Programming the Blitter

This refresher article describes how to set up a blit operation by waiting for a previous operation to finish, then loading the custom registers in the correct order.

Waiting for the Blitter

You must wait for the Blitter, because a previous operation may be run by the operating system or even by a chunk of your own code executed previously.
This is done by reading a bit in DMACONR. To be compatible with Amiga 1000s having the first revision of the Agnus chip, you must read DMACONR once before relying on the value of this bit.
DMACONR is a symbol for a custom chip register address, see the complete list or the shorter Blitter register list.
BlitWait:
	tst DMACONR(a6)			;for compatibility
.waitblit:
	btst #6,DMACONR(a6)
	bne.s .waitblit
	rts

Starting the blit

The Blitter has area fill and linedraw modes apart from the mode shown here: bit processing of a rectangular block. It's used to scroll, combine, clear, and mask rectangular areas in chipmemory, for example where your sprite graphics or screen buffer are. (On Amiga, sprites drawn with the Blitter are made distinct from its hardware sprites by calling them Blitter OBjects or BOBs for short.)
The Blitter uses up to 3 DMA channels (A, B, and C) to combine bit values from these channels to the fourth (destination, D) channel.

Load order

Load order is important. In general, only one point causes potential trouble, and that is that the first word of data is loaded and shifted immediately upon writing to either the data or channel pointer registers. Therefore, a good convention is 1) (data) 2) BLTCONx 3) mask 4) modulos 5) channel pointers. (Since D is used for writing, its channel pointer can be changed at any time.)
The last register you load (write to) is the BLTSIZE register, because it triggers the blit operation to start immediately (on the next available memory cycle).

Example

blitw	=Spritewidth/16			;sprite width in words
blith	=Spriteheight			;sprite height in lines

	lea $dff000,a6
	bsr BlitWait
	move.l #$09f00000,BLTCON0(a6)	;A->D copy, no shifts, ascending mode
	move.l #$ffffffff,BLTAFWM(a6)	;no masking of first/last word
	move.w #0,BLTAMOD(a6)		;A modulo=bytes to skip between lines
	move.w #Screenwidth/8-blitw*2,BLTDMOD(a6)	;D modulo
	move.l #Sprite,BLTAPTH(a6)	;source graphic top left corner
	move.l #Screen+byteoffset,BLTDPTH(a6)	;destination top left corner
	move.w #blith*64+blitw,BLTSIZE(a6)	;rectangle size, starts blit

Now, this is not a bob or sprite as we know it, but a simple variant.
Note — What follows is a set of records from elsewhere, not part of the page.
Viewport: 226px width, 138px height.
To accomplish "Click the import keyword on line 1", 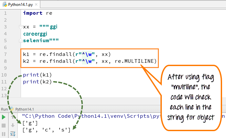I will [33, 13].
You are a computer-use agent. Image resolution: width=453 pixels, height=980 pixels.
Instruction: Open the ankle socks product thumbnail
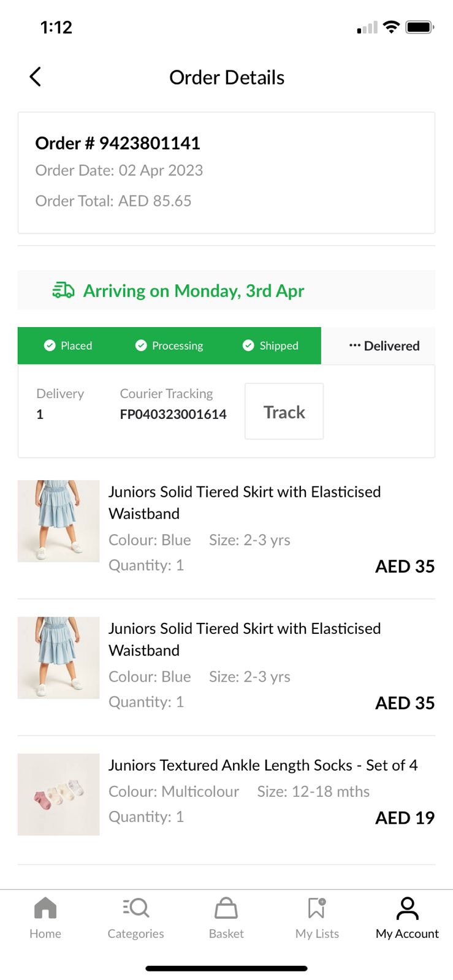pyautogui.click(x=58, y=794)
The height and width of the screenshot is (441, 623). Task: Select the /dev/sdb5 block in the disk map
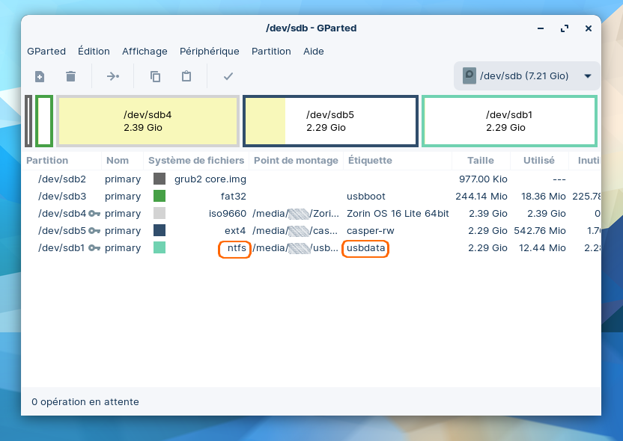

It just copies a rectangular window from a graphic to the screen. To correctly preserve the background, you must use it as a source channel, and you must use another channel as mask to know which pixels to preserve. Typically, this uses a $fca operation, with sources A-C being bob, mask, and destination. OR blits can use a $dfc operation to create the bob masks, and a clear uses a $100 operation (replace the $9f0 operation and set channel registers appropriately).
Whatever bitmap operation you need done, the operations all work by the same principle, combining words of bits. This can also be used for non-bitmap operations, i.e. you can clear any chipmem, not just the part allocated for a screen buffer. You can use XOR to calculate checksums; any logical ALU operation that fits within 3 sources and are organized as words of bit sequences.

Further notes

The Blitter runs on DMA, but shares cycles with the CPU, so that a heavy Blitter operation will block chipmem accesses for the CPU and make the code run slower. You can make the blit finish faster (when the operation is such that not all CPU cycle slots are already taken) by setting the BLTPRI bit in DMACON. Conversely, you can force every fourth cycle to be available for the CPU so that they can work concurrently by clearing this bit.
If the CPU is used to load the Blitter registers and that code is running in chipmem, and the BLTPRI bit is set, and the blitter operation is such that it takes every available cycle, you don't have to wait for the Blitter because the CPU will not execute any instructions until the blit has finished.
The Blitter can also be set to operate in two other modes: linedraw mode and fill mode.